* [Given data]
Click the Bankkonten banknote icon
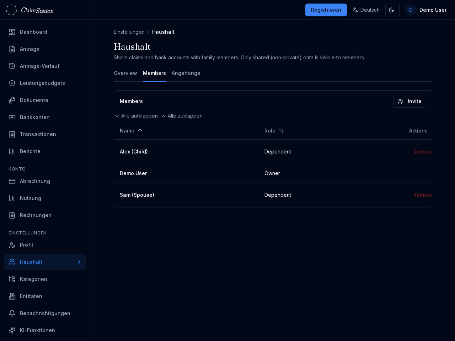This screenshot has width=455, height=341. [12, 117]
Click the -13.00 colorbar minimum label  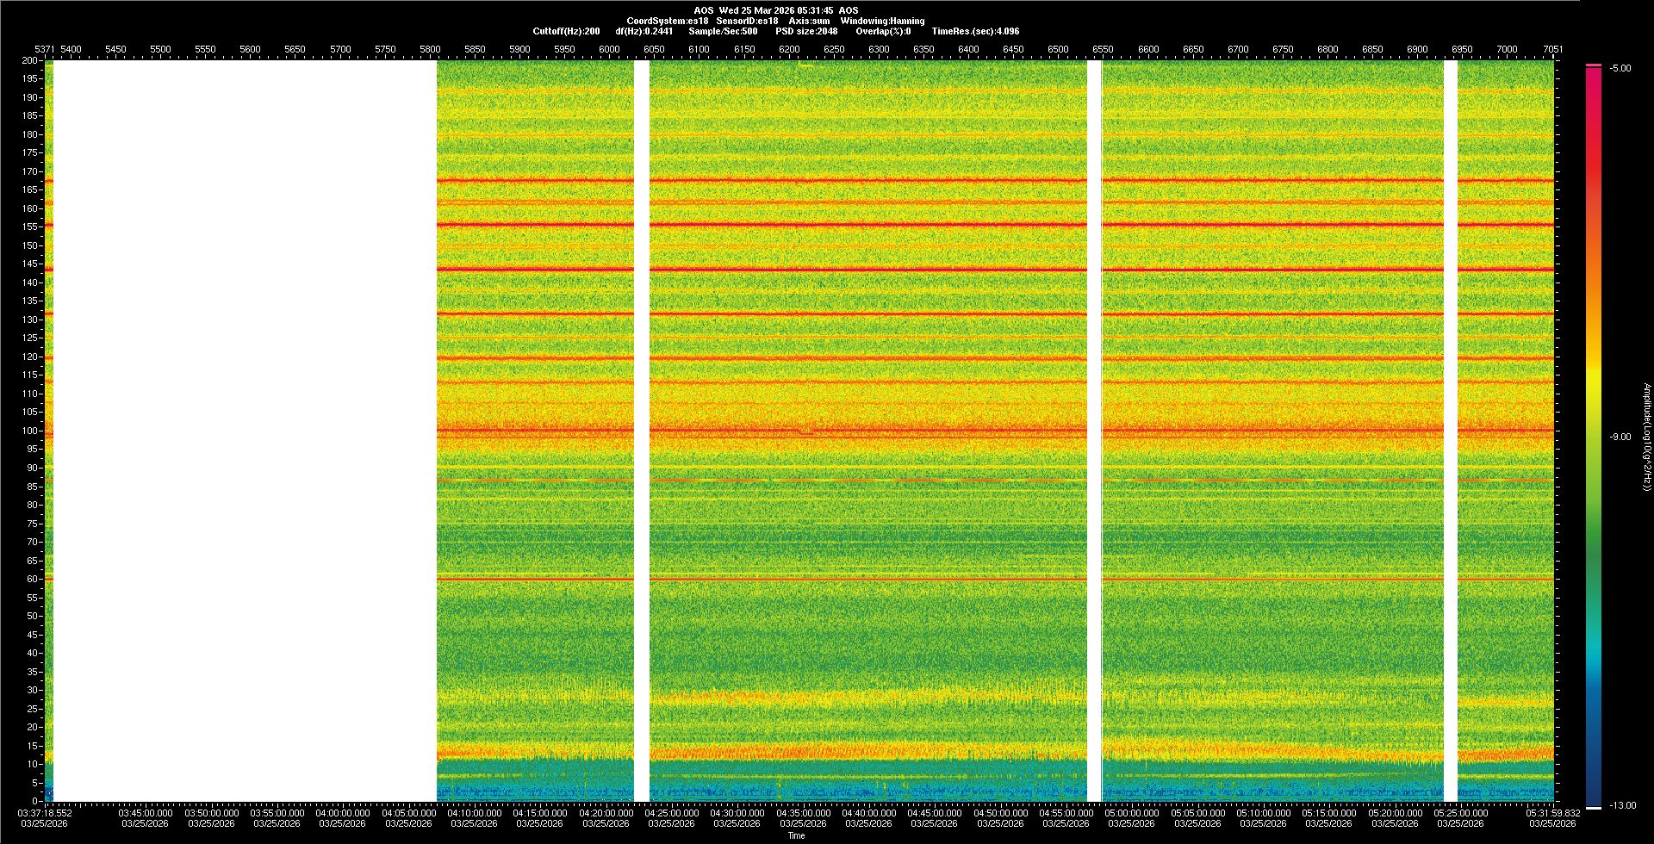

* * *

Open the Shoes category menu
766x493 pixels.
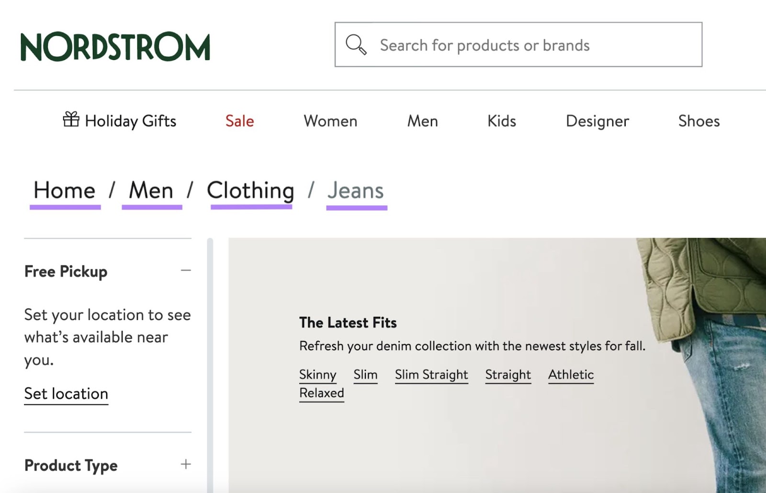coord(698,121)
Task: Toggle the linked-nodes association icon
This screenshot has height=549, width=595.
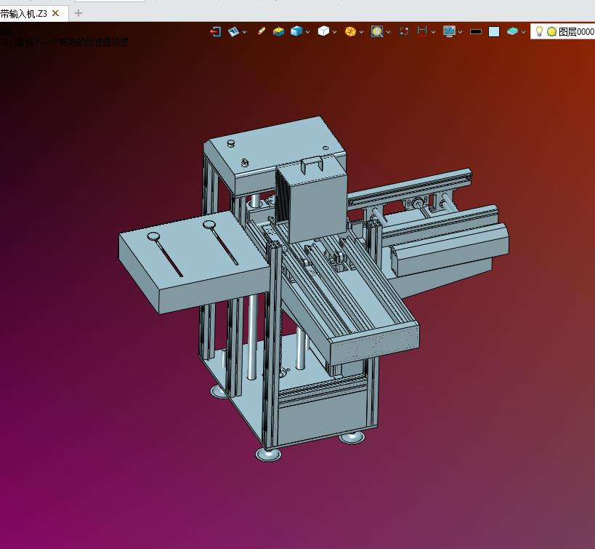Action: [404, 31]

* [Work order]
Starting at the line with "Click the Bankkonten banknote icon" in the entries above, write out every line exactly until the line with "Click the -13.00 colorbar minimum label" has been written. Include no pictures and nothing more.

* [Answer]
Click the Bankkonten banknote icon
This screenshot has width=455, height=341. [12, 117]
Click the -13.00 colorbar minimum label  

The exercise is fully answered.